I’m a drunk in love at the best of times.
I suck at relationships, but I’m learning.
For the last few years, I’ve kept a library of the best advice. It’ll help you be luckier in love, attract awesome friends, and improve family relationships.
- “People spend too much time worrying about finding the right person, and not enough time becoming the right person.” (OrangeBook)
- Austin Belcak describes relationships like bank accounts. I’m an ex-banker and love it. You have to make deposits into your relationship bank account. If you don’t make deposits, there are penalties for withdrawing. He says you’ve got to “build social capital before you spend it.”
- A one-night stand is a transaction that makes you feel rich. Love is an ongoing relationship that makes you wealthy.
- A true lover will call you out on your BS.
- Divorce happens too soon. You need a chance to extract the lessons from it, otherwise, you’ll do the same thing with your next partner.
- On the first date you’ll do anything for the other person. The longer you’re together, the less you adopt this mindset because you start measuring what you’re getting. Tony Robbins says do what you did at the start of the relationship and there won’t be an end. Treat every day like a first date.
- Have fun and go on dates. Otherwise, you’re roommates, says writer Sean Kernan. Roommates don’t kiss. Kiss more to break the cycle.
- A broken heart can fix the rest of your life. Sometimes you’ve gotta have your heart smashed to pieces to learn gratitude, understand the meaning of life, and find your true calling. Heartbreak is silent transformation.
- Don’t be sorry if you get divorced. At least you lived (According to divorcee Amelia Sordell.)
- Relationships are about the transfer of emotion between two people. It’s why singers who sing covers fail. They don’t feel the songs they sing. They focus on vocal acrobatics instead of emotion. Show emotion. Don’t hide it.
- Focus on being teammates instead of soulmates for relationship success. (Ryan Stephens)
- There’s no such thing as a stable relationship with an unstable person. Choose carefully.
- Don’t look desperate when you’re looking for a partner. People can see it a mile away. It’s ugly. Care less to attract more.
- The older generations get divorced less and stay together longer. This is no accident. If you speak to them they’ll tell you their secret. A relationship is about two permanently imperfect people refusing to give up on each other. Don’t give up so easily. Work sh*t out.
- Taking a risk on a relationship that might not work out is better than living with regrets about what could have been.
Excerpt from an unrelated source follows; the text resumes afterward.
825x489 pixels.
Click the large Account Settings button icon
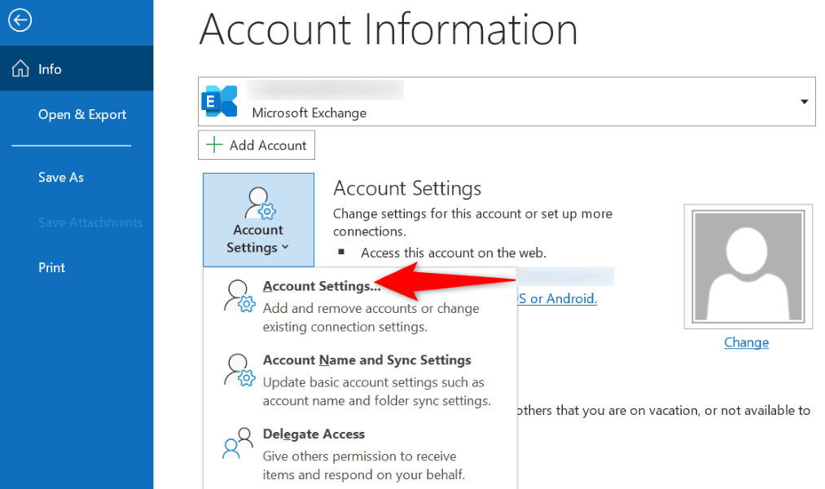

- The best couples push each other to be better than they thought they could be. My wife and I do this. We always want to be 1% better. Mantra: “Current failure shows future potential.”
- Oxytocin makes us delusional. After a few months of seeing someone it dies down. We mistakenly think the spark is gone. Nope. The love didn’t vanish. Oxytocin isn’t love. Don’t be fooled. (Zain Kahn)
- Bad communication destroys relationships. Become a good communicator to have more luck with love. Learn to communicate how you feel. Listen a lot too.
- A deep conversation with your partner often reignites your connection with them after a busy day at work. Have long talks.
- Relationships become complicated when one (or both) are adult babies — those who are bad with money, immature emotionally, and who don’t know what they want. Get your sh*t together before starting a relationship.
- Unhealed trauma screws up a relationship. It makes you see healthy relationships as boring because they’re not as exciting as dating psychopaths that create chaos that leads to toxic relationships.
- Getting married, even when you know your fiancé is going to die, is the real definition of badass. Selflessness creates enormous power that transcends death. (Brett Tokar did this. Legend.)